Countering Inconsistent Labelling by Google's Vision API for Rotated Images
This addresses a robustness issue in a widely used commercial API for image analysis, though it is incremental as it adds a pre-processing step rather than modifying the core API.
The paper tackles the problem of Google's Vision API producing inconsistent labels for rotated images by proposing a modular pre-processing pipeline that corrects image orientation using a ResNet50 model, resulting in significantly higher performance with a Percentage Error metric compared to rotated counterparts.
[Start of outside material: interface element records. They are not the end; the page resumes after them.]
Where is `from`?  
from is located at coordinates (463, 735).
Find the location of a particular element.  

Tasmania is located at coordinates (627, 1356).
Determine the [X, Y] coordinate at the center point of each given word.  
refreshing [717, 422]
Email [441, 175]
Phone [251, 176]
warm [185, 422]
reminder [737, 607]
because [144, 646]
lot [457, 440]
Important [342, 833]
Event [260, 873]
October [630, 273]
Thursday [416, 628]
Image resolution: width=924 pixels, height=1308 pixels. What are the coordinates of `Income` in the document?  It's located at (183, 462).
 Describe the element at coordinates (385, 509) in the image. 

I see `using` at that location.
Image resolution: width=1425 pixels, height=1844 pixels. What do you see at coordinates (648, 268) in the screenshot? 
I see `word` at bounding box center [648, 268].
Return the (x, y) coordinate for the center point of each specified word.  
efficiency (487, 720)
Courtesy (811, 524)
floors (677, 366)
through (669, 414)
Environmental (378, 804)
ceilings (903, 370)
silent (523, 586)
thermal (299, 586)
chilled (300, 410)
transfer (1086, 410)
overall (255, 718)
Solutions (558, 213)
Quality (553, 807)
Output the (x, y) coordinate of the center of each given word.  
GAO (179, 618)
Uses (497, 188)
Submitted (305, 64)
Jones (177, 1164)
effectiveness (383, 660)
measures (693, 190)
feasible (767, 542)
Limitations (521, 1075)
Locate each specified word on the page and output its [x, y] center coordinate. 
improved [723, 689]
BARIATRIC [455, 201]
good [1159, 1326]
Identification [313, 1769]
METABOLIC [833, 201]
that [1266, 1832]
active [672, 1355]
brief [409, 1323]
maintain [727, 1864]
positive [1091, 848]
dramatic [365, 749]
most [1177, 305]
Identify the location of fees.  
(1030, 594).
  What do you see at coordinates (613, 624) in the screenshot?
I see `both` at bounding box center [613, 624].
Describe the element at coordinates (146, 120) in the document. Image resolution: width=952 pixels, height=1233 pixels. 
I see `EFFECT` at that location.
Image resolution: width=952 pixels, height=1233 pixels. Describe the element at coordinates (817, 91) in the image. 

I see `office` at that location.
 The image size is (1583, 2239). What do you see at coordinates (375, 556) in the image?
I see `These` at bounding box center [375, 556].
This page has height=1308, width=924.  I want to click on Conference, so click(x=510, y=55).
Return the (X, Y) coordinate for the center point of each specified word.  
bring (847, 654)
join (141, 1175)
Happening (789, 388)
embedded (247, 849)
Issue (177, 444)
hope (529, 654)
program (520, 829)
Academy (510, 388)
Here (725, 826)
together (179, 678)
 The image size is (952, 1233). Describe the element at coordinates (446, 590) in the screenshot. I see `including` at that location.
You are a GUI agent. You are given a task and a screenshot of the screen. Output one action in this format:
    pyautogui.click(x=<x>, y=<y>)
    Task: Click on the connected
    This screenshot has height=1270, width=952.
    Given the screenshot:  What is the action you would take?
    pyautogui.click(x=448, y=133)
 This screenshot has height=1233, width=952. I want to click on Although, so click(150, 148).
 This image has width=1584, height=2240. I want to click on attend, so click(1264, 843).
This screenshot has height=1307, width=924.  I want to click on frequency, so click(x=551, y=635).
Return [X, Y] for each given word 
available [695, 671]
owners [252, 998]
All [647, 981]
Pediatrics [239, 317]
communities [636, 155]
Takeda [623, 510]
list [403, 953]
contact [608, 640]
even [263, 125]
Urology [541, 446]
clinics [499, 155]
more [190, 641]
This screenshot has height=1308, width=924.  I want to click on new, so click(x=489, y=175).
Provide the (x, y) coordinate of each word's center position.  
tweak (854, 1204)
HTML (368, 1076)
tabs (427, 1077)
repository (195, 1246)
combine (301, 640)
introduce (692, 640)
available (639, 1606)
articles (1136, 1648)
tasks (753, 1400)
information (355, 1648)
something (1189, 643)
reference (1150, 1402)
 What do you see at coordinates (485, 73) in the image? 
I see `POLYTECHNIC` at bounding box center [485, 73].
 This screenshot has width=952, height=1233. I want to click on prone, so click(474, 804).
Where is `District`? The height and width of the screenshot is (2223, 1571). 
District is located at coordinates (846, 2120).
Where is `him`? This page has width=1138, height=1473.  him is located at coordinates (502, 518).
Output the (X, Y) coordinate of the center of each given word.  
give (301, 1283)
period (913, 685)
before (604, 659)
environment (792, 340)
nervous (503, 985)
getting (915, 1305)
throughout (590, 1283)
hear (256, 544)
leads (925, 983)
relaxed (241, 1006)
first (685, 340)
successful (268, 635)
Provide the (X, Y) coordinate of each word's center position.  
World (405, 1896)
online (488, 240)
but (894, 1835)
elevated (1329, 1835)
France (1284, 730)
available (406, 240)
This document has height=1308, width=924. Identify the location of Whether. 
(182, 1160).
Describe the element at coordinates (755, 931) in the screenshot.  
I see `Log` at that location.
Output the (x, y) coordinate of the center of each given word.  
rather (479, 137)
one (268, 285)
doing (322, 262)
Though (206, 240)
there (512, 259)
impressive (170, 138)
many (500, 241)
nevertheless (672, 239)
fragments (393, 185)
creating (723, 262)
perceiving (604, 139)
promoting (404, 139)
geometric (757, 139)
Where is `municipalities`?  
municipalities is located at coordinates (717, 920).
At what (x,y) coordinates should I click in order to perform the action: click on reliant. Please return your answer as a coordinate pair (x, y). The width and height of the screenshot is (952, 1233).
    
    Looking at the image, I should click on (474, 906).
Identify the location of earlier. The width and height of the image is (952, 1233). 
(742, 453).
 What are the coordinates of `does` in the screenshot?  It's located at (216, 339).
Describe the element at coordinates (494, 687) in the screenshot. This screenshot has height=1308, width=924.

Google's Vision API analyses images and provides a variety of output predictions, one such type is context-based labelling. In this paper, it is shown that adversarial examples that cause incorrect label prediction and spoofing can be generated by rotating the images. Due to the black-boxed nature of the API, a modular context-based pre-processing pipeline is proposed consisting of a Res-Net50 model, that predicts the angle by which the image must be rotated to correct its orientation. The pipeline successfully performs the correction whilst maintaining the image's resolution and feeds it to the API which generates labels similar to the original correctly oriented image and using a Percentage Error metric, the performance of the corrected images as compared to its rotated counter-parts is found to be significantly higher. These observations imply that the API can benefit from such a pre-processing pipeline to increase robustness to rotational perturbances.